*Work to be completed*.
Quote the records below word for word, from the line containing "Open the user account icon" through the end of the records, omitting the pictures.

--- Material for this task ---

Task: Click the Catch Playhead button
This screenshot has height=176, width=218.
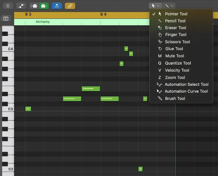Action: point(57,6)
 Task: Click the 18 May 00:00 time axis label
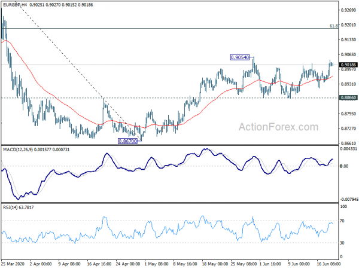pos(215,264)
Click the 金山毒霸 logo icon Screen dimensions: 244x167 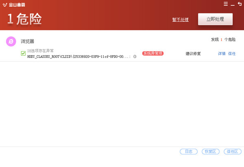tap(5, 5)
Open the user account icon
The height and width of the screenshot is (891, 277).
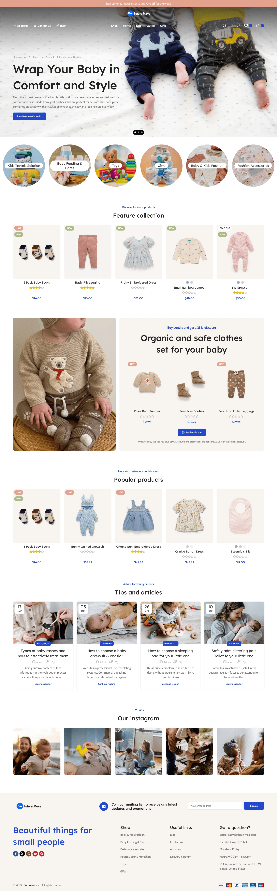pos(239,26)
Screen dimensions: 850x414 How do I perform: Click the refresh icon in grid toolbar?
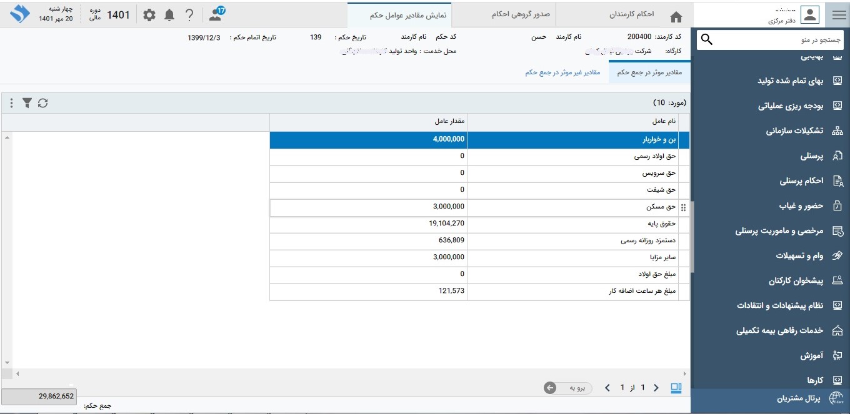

---

*Response to the task*.
Open the user account icon
The height and width of the screenshot is (891, 277).
pos(239,26)
Screen dimensions: 850x414 How do I perform: Click the refresh icon in grid toolbar?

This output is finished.